Human consciousness is generally thought to emerge from the activity of intrinsic connectivity networks (resting-state networks [RSNs]) of the brain, which have topological characteristics including, among others, graph strength and efficiency. So far, most functional brain imaging studies in anesthetized subjects have compared wakefulness and unresponsiveness, a state considered as corresponding to unconsciousness. Sedation and general anesthesia not only produce unconsciousness but also phenomenological states of preserved mental content and perception of the environment (connected consciousness), and preserved mental content but no perception of the environment (disconnected consciousness). Unresponsiveness may be seen during unconsciousness, but also during disconnectedness. Deep dexmedetomidine sedation is frequently a state of disconnected consciousness. In this study, we were interested in characterizing the RSN topology changes across 4 different and steady-state levels of dexmedetomidine-induced alteration of consciousness, namely baseline (Awake, drug-free state), Mild sedation (drowsy, still responding), Deep sedation (unresponsive), and Recovery, with a focus on changes occurring between a connected consciousness state and an unresponsiveness state.

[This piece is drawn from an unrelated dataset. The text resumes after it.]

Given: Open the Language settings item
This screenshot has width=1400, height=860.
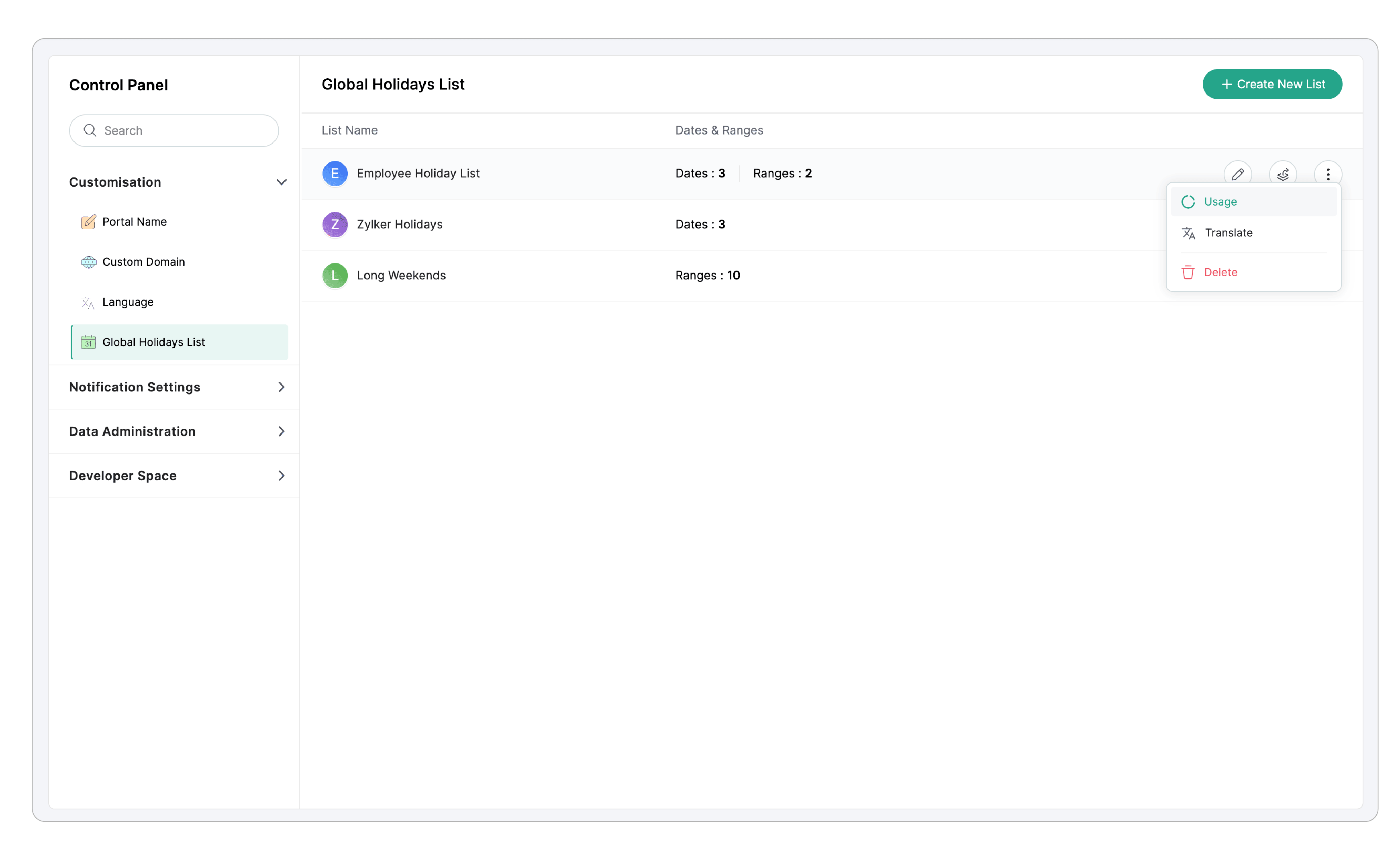Looking at the screenshot, I should click(127, 302).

A functional magnetic resonance imaging database acquired in 14 healthy volunteers receiving dexmedetomidine sedation was analyzed using a method combining independent component analysis and graph theory, specifically looking at changes in connectivity strength and efficiency occurring during the 4 above-mentioned dexmedetomidine-induced altered consciousness states.

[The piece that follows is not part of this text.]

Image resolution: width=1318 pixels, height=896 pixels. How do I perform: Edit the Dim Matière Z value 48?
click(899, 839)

Dexmedetomidine sedation preserves RSN architecture. Unresponsiveness during dexmedetomidine sedation is mainly characterized by a between-networks graph strength alteration and within-network efficiency alteration of lower-order sensory RSNs, while graph strength and efficiency in higher-order RSNs are relatively preserved.
The differential dexmedetomidine-induced RSN topological changes evidenced in this study may be the signature of inadequate processing of sensory information by lower-order RSNs, and of altered communication between lower-order and higher-order networks, while the latter remain functional. If replicated in an experimental paradigm distinguishing, in unresponsive subjects, disconnected consciousness from unconsciousness, such changes would sustain the hypothesis that disconnected consciousness arises from altered information handling by lower-order sensory networks and altered communication between lower-order and higher-order networks, while the preservation of higher-order networks functioning allows for an internally generated mental content (or dream).